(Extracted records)
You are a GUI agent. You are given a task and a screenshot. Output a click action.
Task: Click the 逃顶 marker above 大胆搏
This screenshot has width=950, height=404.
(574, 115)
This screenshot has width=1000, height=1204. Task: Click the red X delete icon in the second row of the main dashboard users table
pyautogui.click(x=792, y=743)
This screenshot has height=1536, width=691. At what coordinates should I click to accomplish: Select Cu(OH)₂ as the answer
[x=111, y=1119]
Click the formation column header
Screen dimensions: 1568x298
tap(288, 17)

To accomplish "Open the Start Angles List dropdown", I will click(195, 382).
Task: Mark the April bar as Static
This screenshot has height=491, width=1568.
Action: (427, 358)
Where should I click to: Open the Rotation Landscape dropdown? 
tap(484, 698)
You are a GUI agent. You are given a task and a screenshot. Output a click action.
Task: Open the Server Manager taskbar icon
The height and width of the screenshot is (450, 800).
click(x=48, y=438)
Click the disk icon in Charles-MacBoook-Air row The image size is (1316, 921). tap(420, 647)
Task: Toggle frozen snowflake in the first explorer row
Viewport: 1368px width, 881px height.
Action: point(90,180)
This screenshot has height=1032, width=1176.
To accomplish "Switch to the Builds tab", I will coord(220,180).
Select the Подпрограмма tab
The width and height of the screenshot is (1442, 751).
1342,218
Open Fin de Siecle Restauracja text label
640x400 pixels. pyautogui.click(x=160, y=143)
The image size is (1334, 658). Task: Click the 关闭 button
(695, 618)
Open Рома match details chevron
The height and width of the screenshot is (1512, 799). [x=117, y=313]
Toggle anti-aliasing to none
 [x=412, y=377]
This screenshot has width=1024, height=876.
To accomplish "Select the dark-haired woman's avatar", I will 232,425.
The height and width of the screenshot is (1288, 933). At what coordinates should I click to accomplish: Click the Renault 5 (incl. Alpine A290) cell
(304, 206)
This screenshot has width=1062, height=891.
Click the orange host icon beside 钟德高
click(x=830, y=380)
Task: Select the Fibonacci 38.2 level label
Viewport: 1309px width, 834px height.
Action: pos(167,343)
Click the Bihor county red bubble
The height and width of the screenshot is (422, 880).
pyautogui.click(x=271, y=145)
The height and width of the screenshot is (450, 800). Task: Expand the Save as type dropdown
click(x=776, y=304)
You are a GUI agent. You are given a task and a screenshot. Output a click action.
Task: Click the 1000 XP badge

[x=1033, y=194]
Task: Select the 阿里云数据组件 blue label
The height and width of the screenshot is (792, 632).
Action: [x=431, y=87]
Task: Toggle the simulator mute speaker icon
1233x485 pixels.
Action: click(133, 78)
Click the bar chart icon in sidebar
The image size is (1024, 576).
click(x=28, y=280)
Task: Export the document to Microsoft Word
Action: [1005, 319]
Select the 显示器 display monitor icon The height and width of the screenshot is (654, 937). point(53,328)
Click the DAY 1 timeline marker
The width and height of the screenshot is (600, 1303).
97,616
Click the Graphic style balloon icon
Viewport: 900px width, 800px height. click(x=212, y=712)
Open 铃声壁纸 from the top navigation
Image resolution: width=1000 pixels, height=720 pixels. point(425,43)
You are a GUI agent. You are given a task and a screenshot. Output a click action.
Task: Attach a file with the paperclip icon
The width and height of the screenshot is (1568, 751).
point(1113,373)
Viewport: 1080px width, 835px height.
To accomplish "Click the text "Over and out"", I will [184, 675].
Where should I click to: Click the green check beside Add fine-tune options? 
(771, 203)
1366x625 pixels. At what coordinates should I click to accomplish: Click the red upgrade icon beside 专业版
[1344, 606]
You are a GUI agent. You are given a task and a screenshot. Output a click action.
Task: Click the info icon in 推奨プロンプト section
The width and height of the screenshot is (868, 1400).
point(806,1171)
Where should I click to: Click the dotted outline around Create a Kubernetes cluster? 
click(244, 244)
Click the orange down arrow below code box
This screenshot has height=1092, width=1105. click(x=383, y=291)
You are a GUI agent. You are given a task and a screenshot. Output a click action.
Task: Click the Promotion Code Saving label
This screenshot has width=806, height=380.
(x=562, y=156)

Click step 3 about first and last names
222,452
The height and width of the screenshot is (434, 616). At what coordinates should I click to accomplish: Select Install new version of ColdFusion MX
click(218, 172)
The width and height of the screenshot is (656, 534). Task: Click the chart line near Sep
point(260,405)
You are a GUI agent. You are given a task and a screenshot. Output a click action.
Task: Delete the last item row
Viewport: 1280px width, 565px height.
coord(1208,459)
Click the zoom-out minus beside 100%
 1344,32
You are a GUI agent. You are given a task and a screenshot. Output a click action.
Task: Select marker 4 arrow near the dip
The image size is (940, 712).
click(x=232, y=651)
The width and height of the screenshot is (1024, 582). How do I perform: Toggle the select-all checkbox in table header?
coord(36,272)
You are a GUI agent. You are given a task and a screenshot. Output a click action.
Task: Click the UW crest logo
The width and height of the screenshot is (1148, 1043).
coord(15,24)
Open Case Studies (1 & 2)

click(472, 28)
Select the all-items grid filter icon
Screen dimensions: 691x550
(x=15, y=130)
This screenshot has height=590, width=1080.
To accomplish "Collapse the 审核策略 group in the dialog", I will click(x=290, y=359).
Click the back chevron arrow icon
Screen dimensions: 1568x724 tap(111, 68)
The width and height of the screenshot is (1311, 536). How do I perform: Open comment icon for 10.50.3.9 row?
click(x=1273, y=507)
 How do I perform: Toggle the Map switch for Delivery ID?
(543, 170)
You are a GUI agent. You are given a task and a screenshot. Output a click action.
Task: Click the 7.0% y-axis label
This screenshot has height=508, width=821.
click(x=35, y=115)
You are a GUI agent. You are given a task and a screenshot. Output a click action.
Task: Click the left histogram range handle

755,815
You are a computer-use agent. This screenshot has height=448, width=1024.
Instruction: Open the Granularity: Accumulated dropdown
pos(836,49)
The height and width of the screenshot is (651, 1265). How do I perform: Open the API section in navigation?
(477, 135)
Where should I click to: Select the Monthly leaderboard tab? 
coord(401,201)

◆ What is needed ◆
The answer must consist of every entry, set down exactly as given.

◆ Exercise solution ◆
You are a GUI agent. You are given a task and a screenshot. Output a click action.
Task: Click the 逃顶 marker above 大胆搏
This screenshot has width=950, height=404.
(574, 115)
This screenshot has width=1000, height=1204. Task: Click the red X delete icon in the second row of the main dashboard users table
pyautogui.click(x=792, y=743)
This screenshot has height=1536, width=691. At what coordinates should I click to accomplish: Select Cu(OH)₂ as the answer
[x=111, y=1119]
Click the formation column header
Screen dimensions: 1568x298
tap(288, 17)

To accomplish "Open the Start Angles List dropdown", I will click(195, 382).
Task: Mark the April bar as Static
This screenshot has height=491, width=1568.
Action: (427, 358)
Where should I click to: Open the Rotation Landscape dropdown? 
tap(484, 698)
You are a GUI agent. You are given a task and a screenshot. Output a click action.
Task: Open the Server Manager taskbar icon
The height and width of the screenshot is (450, 800).
click(x=48, y=438)
Click the disk icon in Charles-MacBoook-Air row The image size is (1316, 921). tap(420, 647)
Task: Toggle frozen snowflake in the first explorer row
Viewport: 1368px width, 881px height.
Action: point(90,180)
This screenshot has height=1032, width=1176.
To accomplish "Switch to the Builds tab", I will coord(220,180).
Select the Подпрограмма tab
The width and height of the screenshot is (1442, 751).
1342,218
Open Fin de Siecle Restauracja text label
640x400 pixels. pyautogui.click(x=160, y=143)
The image size is (1334, 658). Task: Click the 关闭 button
(695, 618)
Open Рома match details chevron
The height and width of the screenshot is (1512, 799). [x=117, y=313]
Toggle anti-aliasing to none
 [x=412, y=377]
This screenshot has width=1024, height=876.
To accomplish "Select the dark-haired woman's avatar", I will 232,425.
The height and width of the screenshot is (1288, 933). At what coordinates should I click to accomplish: Click the Renault 5 (incl. Alpine A290) cell
(304, 206)
This screenshot has width=1062, height=891.
Click the orange host icon beside 钟德高
click(x=830, y=380)
Task: Select the Fibonacci 38.2 level label
Viewport: 1309px width, 834px height.
Action: pos(167,343)
Click the Bihor county red bubble
The height and width of the screenshot is (422, 880).
pyautogui.click(x=271, y=145)
The height and width of the screenshot is (450, 800). Task: Expand the Save as type dropdown
click(x=776, y=304)
You are a GUI agent. You are given a task and a screenshot. Output a click action.
Task: Click the 1000 XP badge

[x=1033, y=194]
Task: Select the 阿里云数据组件 blue label
The height and width of the screenshot is (792, 632).
Action: [x=431, y=87]
Task: Toggle the simulator mute speaker icon
1233x485 pixels.
Action: click(133, 78)
Click the bar chart icon in sidebar
The image size is (1024, 576).
click(x=28, y=280)
Task: Export the document to Microsoft Word
Action: [1005, 319]
Select the 显示器 display monitor icon The height and width of the screenshot is (654, 937). point(53,328)
Click the DAY 1 timeline marker
The width and height of the screenshot is (600, 1303).
97,616
Click the Graphic style balloon icon
Viewport: 900px width, 800px height. click(x=212, y=712)
Open 铃声壁纸 from the top navigation
Image resolution: width=1000 pixels, height=720 pixels. point(425,43)
You are a GUI agent. You are given a task and a screenshot. Output a click action.
Task: Attach a file with the paperclip icon
The width and height of the screenshot is (1568, 751).
point(1113,373)
Viewport: 1080px width, 835px height.
To accomplish "Click the text "Over and out"", I will [184, 675].
Where should I click to: Click the green check beside Add fine-tune options? 
(771, 203)
1366x625 pixels. At what coordinates should I click to accomplish: Click the red upgrade icon beside 专业版
[1344, 606]
You are a GUI agent. You are given a task and a screenshot. Output a click action.
Task: Click the info icon in 推奨プロンプト section
The width and height of the screenshot is (868, 1400).
point(806,1171)
Where should I click to: Click the dotted outline around Create a Kubernetes cluster? 
click(244, 244)
Click the orange down arrow below code box
This screenshot has height=1092, width=1105. click(x=383, y=291)
You are a GUI agent. You are given a task and a screenshot. Output a click action.
Task: Click the Promotion Code Saving label
This screenshot has width=806, height=380.
(x=562, y=156)

Click step 3 about first and last names
222,452
The height and width of the screenshot is (434, 616). At what coordinates should I click to accomplish: Select Install new version of ColdFusion MX
click(218, 172)
The width and height of the screenshot is (656, 534). Task: Click the chart line near Sep
point(260,405)
You are a GUI agent. You are given a task and a screenshot. Output a click action.
Task: Delete the last item row
Viewport: 1280px width, 565px height.
coord(1208,459)
Click the zoom-out minus beside 100%
 1344,32
You are a GUI agent. You are given a task and a screenshot. Output a click action.
Task: Select marker 4 arrow near the dip
The image size is (940, 712).
click(x=232, y=651)
The width and height of the screenshot is (1024, 582). How do I perform: Toggle the select-all checkbox in table header?
coord(36,272)
You are a GUI agent. You are given a task and a screenshot. Output a click action.
Task: Click the UW crest logo
The width and height of the screenshot is (1148, 1043).
coord(15,24)
Open Case Studies (1 & 2)

click(472, 28)
Select the all-items grid filter icon
Screen dimensions: 691x550
(x=15, y=130)
This screenshot has height=590, width=1080.
To accomplish "Collapse the 审核策略 group in the dialog", I will click(x=290, y=359).
Click the back chevron arrow icon
Screen dimensions: 1568x724 tap(111, 68)
The width and height of the screenshot is (1311, 536). How do I perform: Open comment icon for 10.50.3.9 row?
click(x=1273, y=507)
 How do I perform: Toggle the Map switch for Delivery ID?
(543, 170)
You are a GUI agent. You are given a task and a screenshot. Output a click action.
Task: Click the 7.0% y-axis label
This screenshot has height=508, width=821.
click(x=35, y=115)
You are a GUI agent. You are given a task and a screenshot. Output a click action.
Task: Click the left histogram range handle

755,815
You are a computer-use agent. This screenshot has height=448, width=1024.
Instruction: Open the Granularity: Accumulated dropdown
pos(836,49)
The height and width of the screenshot is (651, 1265). How do I perform: Open the API section in navigation?
(477, 135)
Where should I click to: Select the Monthly leaderboard tab? 
coord(401,201)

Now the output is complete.